The meeting – called The Global Hunger Event – was hosted by UK Prime Minister David Cameron and Brazilian Vice President Michel Temer. It brought together representatives from international governments, charities and businesses at Downing Street.
New initiatives announced
Scientific innovation, better accountability by governments and greater co-operation between governments, civil society and business can all help tackle under-nutrition, prevent stunting and improve children’s life chances. Three new initiatives were announced on these areas, one of which is focused on private sector liaison with an alliance of leading UK companies.

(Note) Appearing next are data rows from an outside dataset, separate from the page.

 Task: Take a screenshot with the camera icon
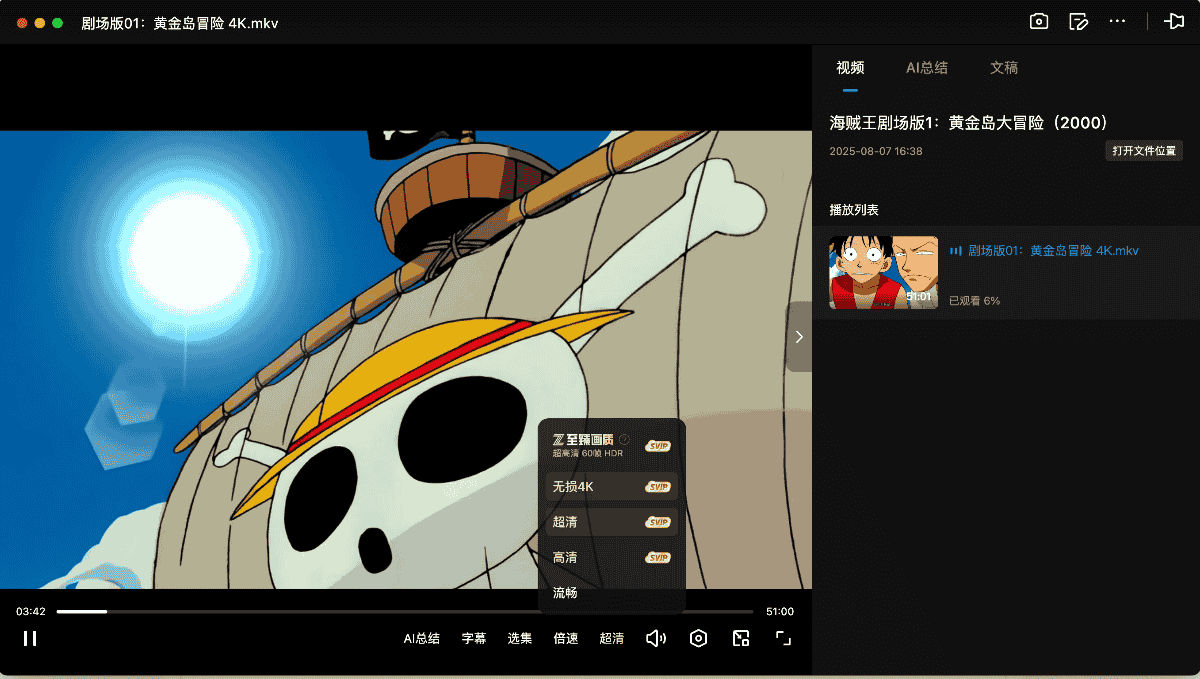[1039, 21]
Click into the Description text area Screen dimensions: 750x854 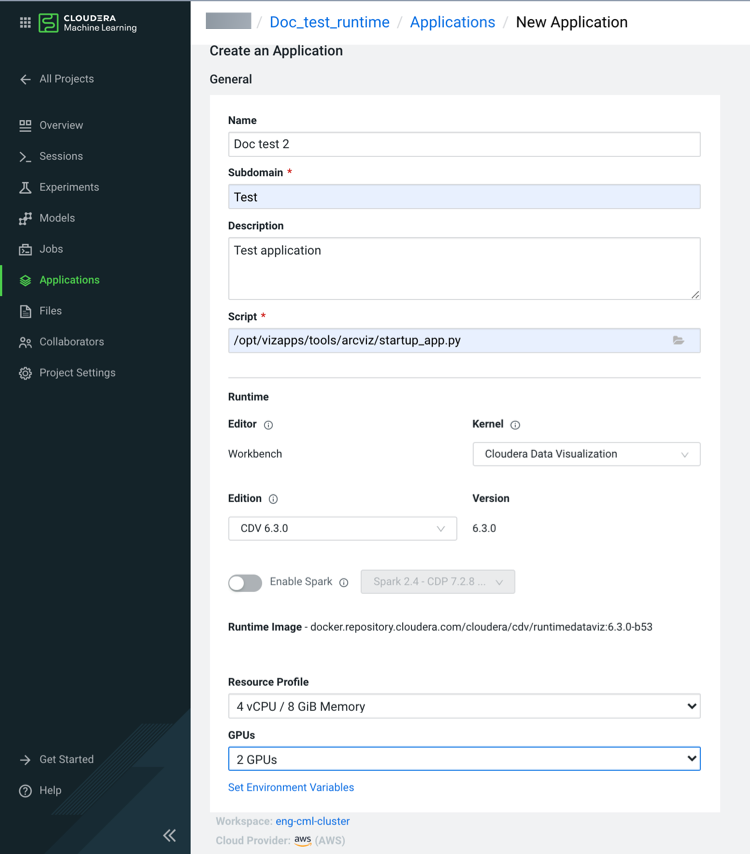pos(464,268)
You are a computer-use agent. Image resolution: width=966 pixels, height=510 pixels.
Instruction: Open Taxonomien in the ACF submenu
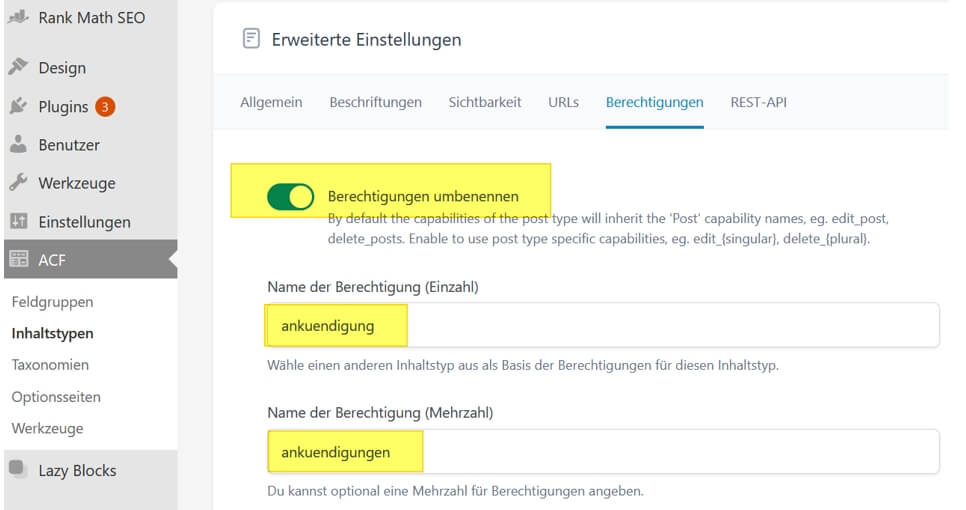coord(50,365)
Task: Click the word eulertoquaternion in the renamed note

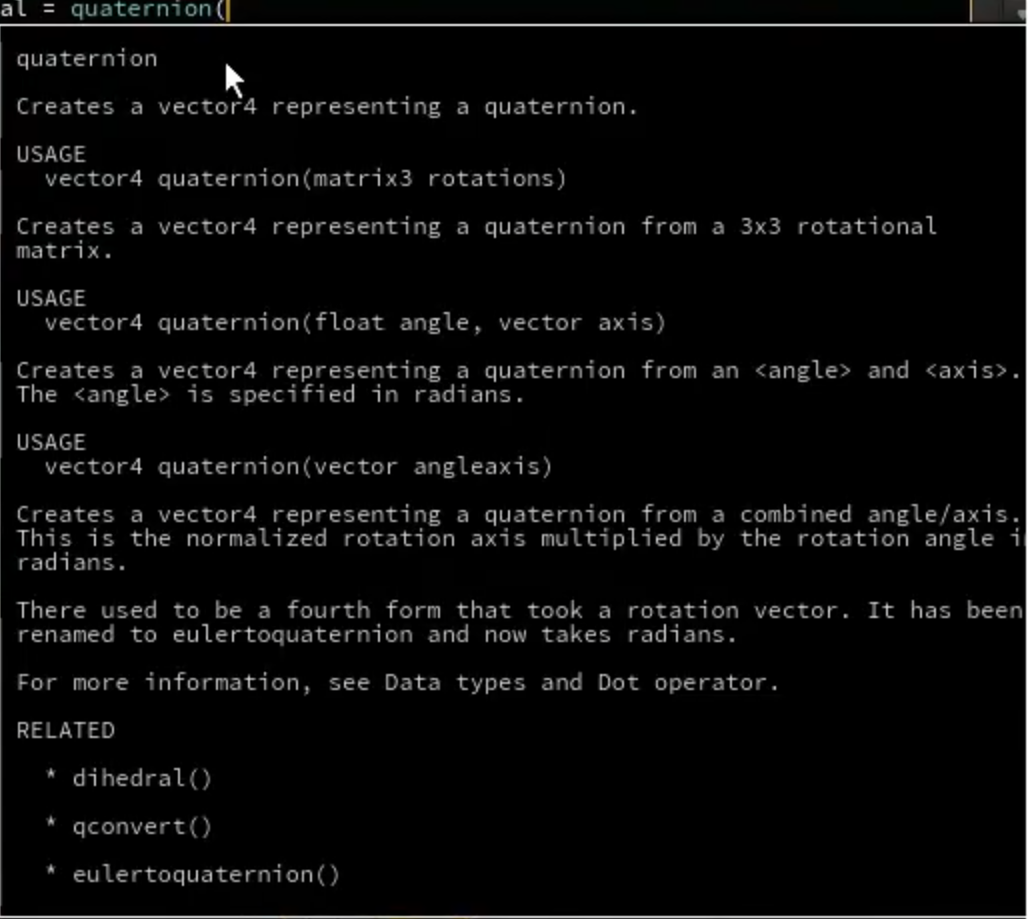Action: tap(292, 635)
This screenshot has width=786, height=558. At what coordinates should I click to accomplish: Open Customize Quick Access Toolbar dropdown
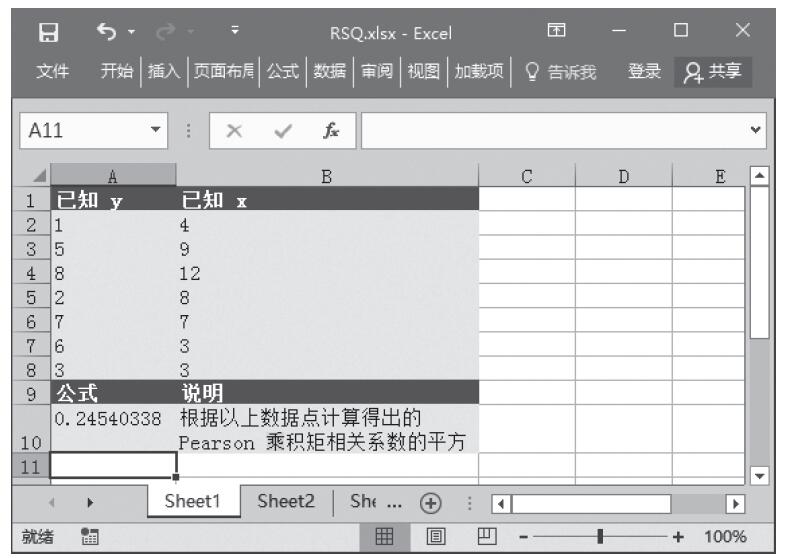click(232, 33)
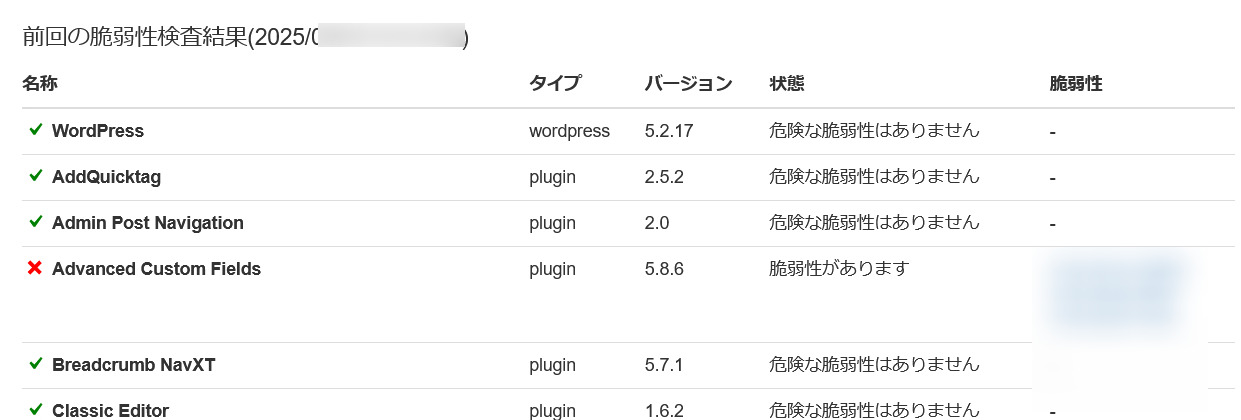Click the green checkmark beside AddQuicktag

pos(36,176)
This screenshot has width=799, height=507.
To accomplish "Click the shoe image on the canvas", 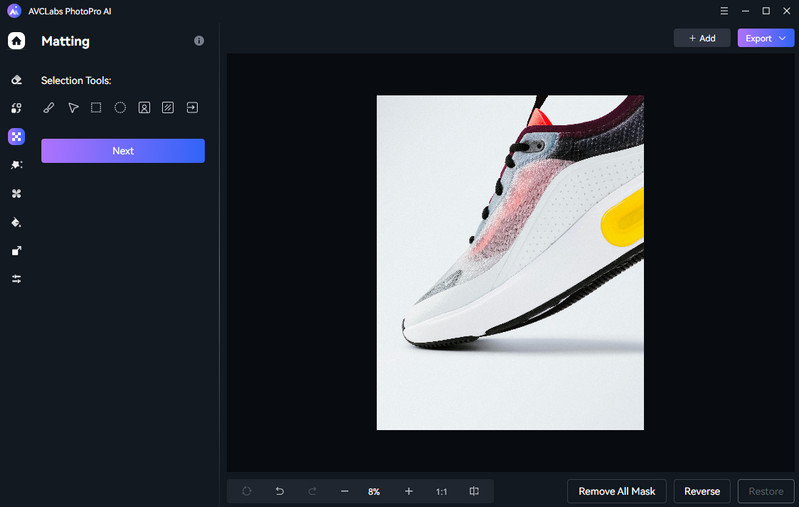I will (x=510, y=262).
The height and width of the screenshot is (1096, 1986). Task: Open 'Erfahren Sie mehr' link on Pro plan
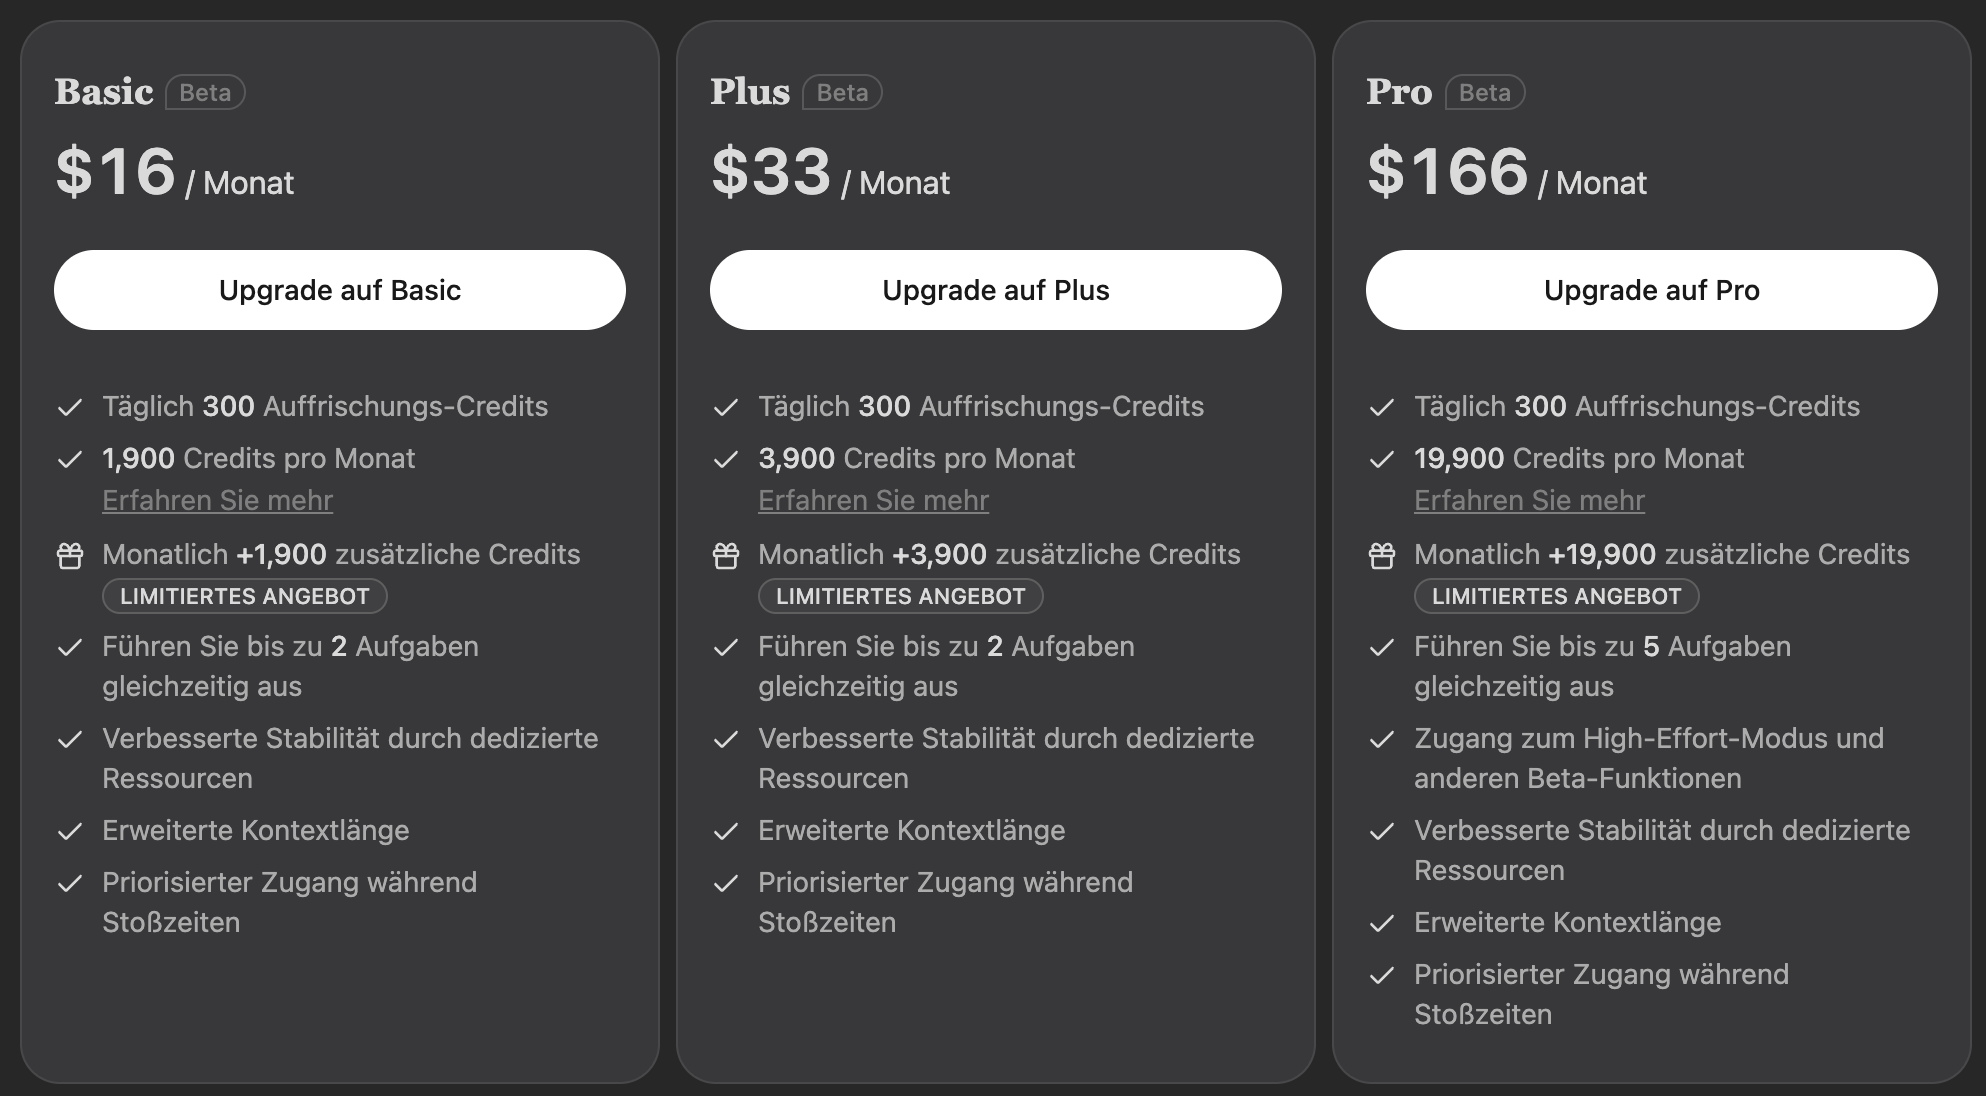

Making nutrition available to the poor
Speaking at the event, Polman outlined the purpose and aim of the business alliance: “It will leverage heavily the initiatives already underway and hopefully create scale; focused on specific projects to make more nutritious food available to poor families and children in developing countries at prices which they can afford. We will equally focus on health hygiene and environmental problems which contribute to under-nutrition.”
Sharpening the UK’s contribution
Paul spoke on behalf of the group that Unilever convened jointly with DfID (Department for International Development) and GAIN (Global Alliance for Improved Nutrition) before the event. The core group of UK-based companies included Accenture Development Partnerships, Associated British Foods, Cargill, DSM, GlaxoSmithKline and Syngenta. These were joined by the London School of Hygiene and Tropical Medicine, and Save the Children UK.
On the group’s purpose, Paul said: “This is an effort to create a new partnership between UK business, government and NGOs to further sharpen the UK contribution to the public-private models. We aim to enrol other companies and develop plans for a broader UK business alliance.”